Howdy howdy. Let’s talk about PEP 649, Deferred Evaluation Of Annotations Using Descriptors. I think the PEP has an excellent chance of being accepted. However, the PEP needs to be revised, and there are two particular points on which I can’t quite make up my mind. I figured it was best to raise the issues here and see what the community thinks. To that end, I’ve added two polls to the end of this message. Please vote in both!
Let’s start with the simpler question. Should 649 specify that the __co_annotations__
attribute is a supported public interface? Or should it specify that __co_annotations__
is an internal implementation detail? I can see both sides.
On the one hand, Python tends to make these things public. And __co_annotations__
is a reasonable API, one that users would have no trouble working with.
On the other hand, I can’t contrive a scenario in which anyone would want to write their own __co_annotations__
function. For that to happen, there would have to be users who:
• create their own Python code objects and functions by hand, not using the compiler,
• which they’d want to annotate,
• and they’d want to examine the annotations of those objects at runtime,
• and those annotations would have to be lazily evaluated.
I don’t think such a user exists. (But if you are such a user, please! speak up!)
Another consideration: if we declare __co_annotations__
is a private implementation detail today, that gives us the flexibility to change it as needed later, allowing us to more easily accommodate unforeseen future needs.
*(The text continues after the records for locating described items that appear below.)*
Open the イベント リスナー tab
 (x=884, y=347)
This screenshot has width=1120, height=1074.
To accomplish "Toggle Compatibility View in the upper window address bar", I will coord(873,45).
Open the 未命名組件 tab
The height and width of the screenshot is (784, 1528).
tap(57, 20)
And of course, if we declare it private now, we could simply change our minds and make it public in the future.
Here’s the second, more complicated question. In order to accommodate users who want annotations as strings, we’re going to modify inspect.get_annotations
and typing.get_type_hints
(which I will collectively call library functions computing annotations) to explicitly support that feature. By default, both functions will function as they did in the initial 649 prototype: when the user asks for the annotations (or type hints) for a function that has a __co_annotations__
function, it’ll return the real values. We’ll add a new parameter to the library functions computing annotations that says “return the annotation values as strings”.
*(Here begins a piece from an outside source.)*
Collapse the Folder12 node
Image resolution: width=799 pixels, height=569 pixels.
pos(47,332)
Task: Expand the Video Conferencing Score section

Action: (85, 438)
How will that work? Initially we planned to use Carl Meyer’s “Stringizer” proposal. In this approach, we’d rebind the __co_annotations__
code object to a custom empty __globals__
dict that supported calling a callback for every undefined symbol (e.g. collections.DefaultDict.__missing__
). That callback function would return a new “Stringizer” object for every missing symbol, which would roughly reconstruct the original string of the annotation. The library function computing annotations would then simply call this rebound annotations function normally, using the real Python interpreter. Our rebound function would compute and return the annotations dict, but all the values in the dict would be “Stringizer” objects. The library function would then walk through the resulting dict, turning these “Stringizer” values into real strings, and finally return the dict with those strings. The result would be very similar to the stringized annotations produced by PEP 563’s from __future__ import annotations
.
How does this “Stringizer” perform its magic? First, every “Stringizer” is created as a mock replacement for a symbol; we tell the object the name of the symbol it’s replacing. Then, the “Stringizer” implements every dunder method exposed by an object called when evaluating an expression, returning an object that represents performing that operation on that name.
Here’s a high-level hand-wave-y example of how this works. Let’s say you have an annotation that reads mymodule.MyType[Int]
, and you want to back-compute the string based on the bytecode. When running the bytecode, Python would first ask the custom globals dict for the symbol 'mymodule'
. The custom globals dict would return a “Stringizer” that knew its name was 'mymodule'
. Then, Python would evaluate the '.MyType'
, which means it would next call the __get_attribute__
method of our “Stringizer”. Our “Stringizer” would override that method and return a new second “Stringizer” object that knew its name was 'mymodule.MyType'
. Third, Python would ask our fake globals for Int
, which would return a third “Stringizer” that knew its name was 'Int'
. Finally Python would evaluate the [Int]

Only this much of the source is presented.